• **PASSAGE SHOWN**:
__________________________________________________
This disclosure relates generally to apparatuses for enclosing energy storage devices, and more particularly, to apparatuses which can include an elongated sleeve with slots for mechanically coupling one or more mounting rails to the elongated sleeve.
In conventional capacitor assemblies, a plurality of capacitor cells, ultracapacitor cells, batteries, or other energy storage devices may be loosely held together within a housing that can subject the cells to a certain amount of external forces, including vibratory forces. In some cases, these forces can exceed the strength of the securing components. The resulting vibratory action may reduce the durability and lifespan of the energy storage devices. In addition, the passage of electrical currents through particular materials, including ultracapacitors, may cause the materials therein to experience temperature increases. Apparatuses and methods for managing vibratory action, temperatures, and related variables is an ongoing design challenge in the field of energy storage products and components.
Some energy storage devices, including those with capacitor assemblies, may use adhesive substances and thermal inserts between capacitor cells. These components can dissipate heat generated during operation and reduce rotation and prevent any dislodging of the capacitor cells within the assembly. These components are typically positioned between connected or adjacent capacitors and may be located along or nearby the path of an electric current. To connect energy storage devices together, complex bonding mechanisms between numerous surfaces may be used. These design choices may reduce some performance aspects of the energy storage devices during operation, and can limit the opportunity for further modifications.
__________________________________________________
• **PROVIDED DATA**:
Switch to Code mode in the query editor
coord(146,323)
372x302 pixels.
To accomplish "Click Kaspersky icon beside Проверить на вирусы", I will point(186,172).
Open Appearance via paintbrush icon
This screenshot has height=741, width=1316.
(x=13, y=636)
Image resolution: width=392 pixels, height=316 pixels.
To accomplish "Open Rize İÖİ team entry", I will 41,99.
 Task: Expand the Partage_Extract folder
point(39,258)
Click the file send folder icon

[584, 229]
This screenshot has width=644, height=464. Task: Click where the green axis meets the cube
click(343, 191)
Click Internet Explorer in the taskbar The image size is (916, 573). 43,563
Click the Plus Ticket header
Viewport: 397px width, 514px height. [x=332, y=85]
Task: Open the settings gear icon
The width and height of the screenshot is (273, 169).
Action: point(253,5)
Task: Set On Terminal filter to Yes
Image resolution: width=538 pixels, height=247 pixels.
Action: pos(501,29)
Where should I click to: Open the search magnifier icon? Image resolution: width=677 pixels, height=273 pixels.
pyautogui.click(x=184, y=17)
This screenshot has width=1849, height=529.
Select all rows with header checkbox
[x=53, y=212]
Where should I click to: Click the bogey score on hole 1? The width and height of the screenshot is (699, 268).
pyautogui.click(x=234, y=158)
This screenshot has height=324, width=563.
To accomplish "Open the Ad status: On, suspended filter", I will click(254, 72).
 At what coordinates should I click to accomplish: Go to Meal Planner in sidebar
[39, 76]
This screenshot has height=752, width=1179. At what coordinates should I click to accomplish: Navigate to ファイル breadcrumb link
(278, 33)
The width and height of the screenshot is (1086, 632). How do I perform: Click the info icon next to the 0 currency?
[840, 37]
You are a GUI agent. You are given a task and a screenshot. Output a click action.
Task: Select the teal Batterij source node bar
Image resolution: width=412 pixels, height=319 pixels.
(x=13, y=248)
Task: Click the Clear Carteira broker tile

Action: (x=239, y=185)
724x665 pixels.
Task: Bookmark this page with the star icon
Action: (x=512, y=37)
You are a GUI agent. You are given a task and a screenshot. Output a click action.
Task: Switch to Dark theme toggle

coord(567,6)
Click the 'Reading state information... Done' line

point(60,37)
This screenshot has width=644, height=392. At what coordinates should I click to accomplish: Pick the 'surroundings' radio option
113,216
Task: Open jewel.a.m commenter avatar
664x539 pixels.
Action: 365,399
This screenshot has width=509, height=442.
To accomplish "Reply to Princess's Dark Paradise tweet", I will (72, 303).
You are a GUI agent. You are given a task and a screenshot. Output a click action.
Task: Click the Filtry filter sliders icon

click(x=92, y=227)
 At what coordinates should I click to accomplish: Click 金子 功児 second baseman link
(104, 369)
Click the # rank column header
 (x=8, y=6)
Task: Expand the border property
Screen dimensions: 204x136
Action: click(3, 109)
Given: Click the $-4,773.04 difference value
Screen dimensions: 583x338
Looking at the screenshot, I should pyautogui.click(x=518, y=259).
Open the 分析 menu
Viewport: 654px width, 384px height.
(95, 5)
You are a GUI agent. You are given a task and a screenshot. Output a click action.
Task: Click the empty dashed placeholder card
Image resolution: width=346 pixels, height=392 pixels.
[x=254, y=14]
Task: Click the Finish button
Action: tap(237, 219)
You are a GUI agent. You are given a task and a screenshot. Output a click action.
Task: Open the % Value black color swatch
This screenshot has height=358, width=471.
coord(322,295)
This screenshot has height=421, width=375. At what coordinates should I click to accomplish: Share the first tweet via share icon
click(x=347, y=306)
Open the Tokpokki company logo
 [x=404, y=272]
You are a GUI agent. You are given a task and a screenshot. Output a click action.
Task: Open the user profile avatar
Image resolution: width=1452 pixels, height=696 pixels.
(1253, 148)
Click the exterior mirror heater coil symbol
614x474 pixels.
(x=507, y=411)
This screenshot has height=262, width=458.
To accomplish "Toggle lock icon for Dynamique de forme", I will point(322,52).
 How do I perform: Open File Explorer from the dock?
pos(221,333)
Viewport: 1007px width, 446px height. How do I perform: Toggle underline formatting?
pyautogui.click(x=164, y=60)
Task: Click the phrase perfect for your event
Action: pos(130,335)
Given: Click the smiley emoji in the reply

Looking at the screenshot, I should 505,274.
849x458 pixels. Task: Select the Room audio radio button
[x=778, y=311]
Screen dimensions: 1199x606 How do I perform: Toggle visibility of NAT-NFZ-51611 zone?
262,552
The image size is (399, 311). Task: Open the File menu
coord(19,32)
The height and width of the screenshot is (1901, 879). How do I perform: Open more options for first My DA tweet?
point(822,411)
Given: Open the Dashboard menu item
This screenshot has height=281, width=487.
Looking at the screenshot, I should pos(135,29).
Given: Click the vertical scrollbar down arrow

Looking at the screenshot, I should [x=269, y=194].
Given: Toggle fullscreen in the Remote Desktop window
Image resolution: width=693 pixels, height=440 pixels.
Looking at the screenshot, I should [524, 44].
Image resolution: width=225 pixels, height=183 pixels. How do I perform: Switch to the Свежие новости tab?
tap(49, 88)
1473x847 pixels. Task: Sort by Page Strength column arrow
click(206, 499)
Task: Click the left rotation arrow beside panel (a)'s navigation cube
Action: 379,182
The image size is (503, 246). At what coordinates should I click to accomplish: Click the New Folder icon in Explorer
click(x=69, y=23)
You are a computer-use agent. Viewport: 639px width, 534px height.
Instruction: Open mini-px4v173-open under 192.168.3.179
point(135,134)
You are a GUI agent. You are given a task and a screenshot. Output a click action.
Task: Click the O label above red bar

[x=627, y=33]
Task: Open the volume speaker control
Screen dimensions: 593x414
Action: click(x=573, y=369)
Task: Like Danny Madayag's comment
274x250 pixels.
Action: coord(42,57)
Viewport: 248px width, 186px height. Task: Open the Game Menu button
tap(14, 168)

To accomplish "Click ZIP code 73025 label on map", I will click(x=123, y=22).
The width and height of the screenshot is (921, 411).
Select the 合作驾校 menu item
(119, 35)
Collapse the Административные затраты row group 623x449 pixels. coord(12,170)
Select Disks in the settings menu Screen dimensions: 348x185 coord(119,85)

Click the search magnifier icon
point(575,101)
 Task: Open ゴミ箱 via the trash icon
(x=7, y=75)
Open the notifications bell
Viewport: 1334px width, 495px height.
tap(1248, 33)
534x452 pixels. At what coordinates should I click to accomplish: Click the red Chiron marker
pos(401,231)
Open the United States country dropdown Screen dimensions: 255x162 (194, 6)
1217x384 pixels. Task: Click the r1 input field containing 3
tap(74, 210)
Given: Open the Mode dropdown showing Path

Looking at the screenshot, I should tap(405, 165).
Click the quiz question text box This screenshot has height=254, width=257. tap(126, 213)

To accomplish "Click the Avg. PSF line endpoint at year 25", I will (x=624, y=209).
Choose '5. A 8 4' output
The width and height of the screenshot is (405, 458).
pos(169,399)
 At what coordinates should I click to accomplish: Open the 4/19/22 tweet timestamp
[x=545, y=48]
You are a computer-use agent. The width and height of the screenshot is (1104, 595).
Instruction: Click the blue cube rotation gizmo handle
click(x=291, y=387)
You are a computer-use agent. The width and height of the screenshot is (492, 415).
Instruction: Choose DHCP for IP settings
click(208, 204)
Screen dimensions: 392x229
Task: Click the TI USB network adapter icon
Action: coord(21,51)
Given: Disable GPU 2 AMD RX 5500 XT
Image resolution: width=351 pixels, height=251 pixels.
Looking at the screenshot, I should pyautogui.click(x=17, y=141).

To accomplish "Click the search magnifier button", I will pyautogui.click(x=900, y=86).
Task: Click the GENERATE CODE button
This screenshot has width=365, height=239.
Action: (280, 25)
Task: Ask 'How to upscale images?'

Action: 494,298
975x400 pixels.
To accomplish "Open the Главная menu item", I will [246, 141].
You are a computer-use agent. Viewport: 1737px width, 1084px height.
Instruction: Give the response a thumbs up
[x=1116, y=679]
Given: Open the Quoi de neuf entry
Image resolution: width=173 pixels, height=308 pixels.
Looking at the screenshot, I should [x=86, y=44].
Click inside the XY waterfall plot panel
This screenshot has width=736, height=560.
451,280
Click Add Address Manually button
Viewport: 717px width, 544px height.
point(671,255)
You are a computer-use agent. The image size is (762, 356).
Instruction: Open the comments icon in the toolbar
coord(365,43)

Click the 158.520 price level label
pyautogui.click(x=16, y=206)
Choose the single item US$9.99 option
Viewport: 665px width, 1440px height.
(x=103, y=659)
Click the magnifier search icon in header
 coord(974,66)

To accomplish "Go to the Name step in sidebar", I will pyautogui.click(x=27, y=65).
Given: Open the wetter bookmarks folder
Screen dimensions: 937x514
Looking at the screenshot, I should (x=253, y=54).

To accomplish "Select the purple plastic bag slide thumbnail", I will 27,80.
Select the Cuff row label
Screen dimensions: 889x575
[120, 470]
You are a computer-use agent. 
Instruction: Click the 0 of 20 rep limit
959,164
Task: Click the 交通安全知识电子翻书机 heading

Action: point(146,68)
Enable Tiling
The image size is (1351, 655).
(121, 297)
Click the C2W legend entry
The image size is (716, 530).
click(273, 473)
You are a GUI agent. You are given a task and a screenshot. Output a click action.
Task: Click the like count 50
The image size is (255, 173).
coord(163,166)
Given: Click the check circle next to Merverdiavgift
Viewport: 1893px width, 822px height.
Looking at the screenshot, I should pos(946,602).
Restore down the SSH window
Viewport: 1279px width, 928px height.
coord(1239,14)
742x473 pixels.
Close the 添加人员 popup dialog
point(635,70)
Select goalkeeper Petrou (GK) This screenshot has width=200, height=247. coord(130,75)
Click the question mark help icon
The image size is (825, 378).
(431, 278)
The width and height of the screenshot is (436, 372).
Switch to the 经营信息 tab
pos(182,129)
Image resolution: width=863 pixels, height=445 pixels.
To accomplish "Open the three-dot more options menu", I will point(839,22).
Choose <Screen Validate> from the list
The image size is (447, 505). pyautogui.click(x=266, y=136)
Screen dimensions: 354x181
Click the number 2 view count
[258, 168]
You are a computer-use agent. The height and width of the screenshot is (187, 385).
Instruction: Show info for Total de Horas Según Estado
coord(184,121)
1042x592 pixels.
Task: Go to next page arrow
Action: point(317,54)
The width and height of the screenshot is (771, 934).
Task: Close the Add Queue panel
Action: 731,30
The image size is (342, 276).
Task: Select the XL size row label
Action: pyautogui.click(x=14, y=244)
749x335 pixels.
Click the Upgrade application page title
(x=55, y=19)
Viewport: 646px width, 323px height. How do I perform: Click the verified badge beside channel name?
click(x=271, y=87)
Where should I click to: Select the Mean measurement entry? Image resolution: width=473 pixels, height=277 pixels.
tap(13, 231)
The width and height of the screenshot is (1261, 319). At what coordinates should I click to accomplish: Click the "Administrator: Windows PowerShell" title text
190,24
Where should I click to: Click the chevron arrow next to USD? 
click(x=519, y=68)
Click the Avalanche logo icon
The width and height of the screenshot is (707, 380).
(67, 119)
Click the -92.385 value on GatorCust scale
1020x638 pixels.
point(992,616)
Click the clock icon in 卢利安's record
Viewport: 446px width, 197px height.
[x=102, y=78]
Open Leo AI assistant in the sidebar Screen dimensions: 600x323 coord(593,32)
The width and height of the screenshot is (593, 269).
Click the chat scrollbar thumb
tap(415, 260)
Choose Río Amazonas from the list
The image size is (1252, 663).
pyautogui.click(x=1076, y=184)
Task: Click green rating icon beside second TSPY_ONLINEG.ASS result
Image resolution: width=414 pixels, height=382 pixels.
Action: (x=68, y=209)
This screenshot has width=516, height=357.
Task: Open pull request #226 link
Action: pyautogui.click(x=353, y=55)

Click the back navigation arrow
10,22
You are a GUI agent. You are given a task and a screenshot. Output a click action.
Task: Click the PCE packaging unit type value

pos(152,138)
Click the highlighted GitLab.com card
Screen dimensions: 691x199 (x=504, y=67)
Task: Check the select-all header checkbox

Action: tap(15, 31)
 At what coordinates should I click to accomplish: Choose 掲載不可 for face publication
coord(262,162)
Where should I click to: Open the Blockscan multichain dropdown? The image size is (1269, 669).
__________________________________________________
From the passage on enclosures for energy storage devices, copy word for word the part from "Some energy storage" to "for further modifications.".

Some energy storage devices, including those with capacitor assemblies, may use adhesive substances and thermal inserts between capacitor cells. These components can dissipate heat generated during operation and reduce rotation and prevent any dislodging of the capacitor cells within the assembly. These components are typically positioned between connected or adjacent capacitors and may be located along or nearby the path of an electric current. To connect energy storage devices together, complex bonding mechanisms between numerous surfaces may be used. These design choices may reduce some performance aspects of the energy storage devices during operation, and can limit the opportunity for further modifications.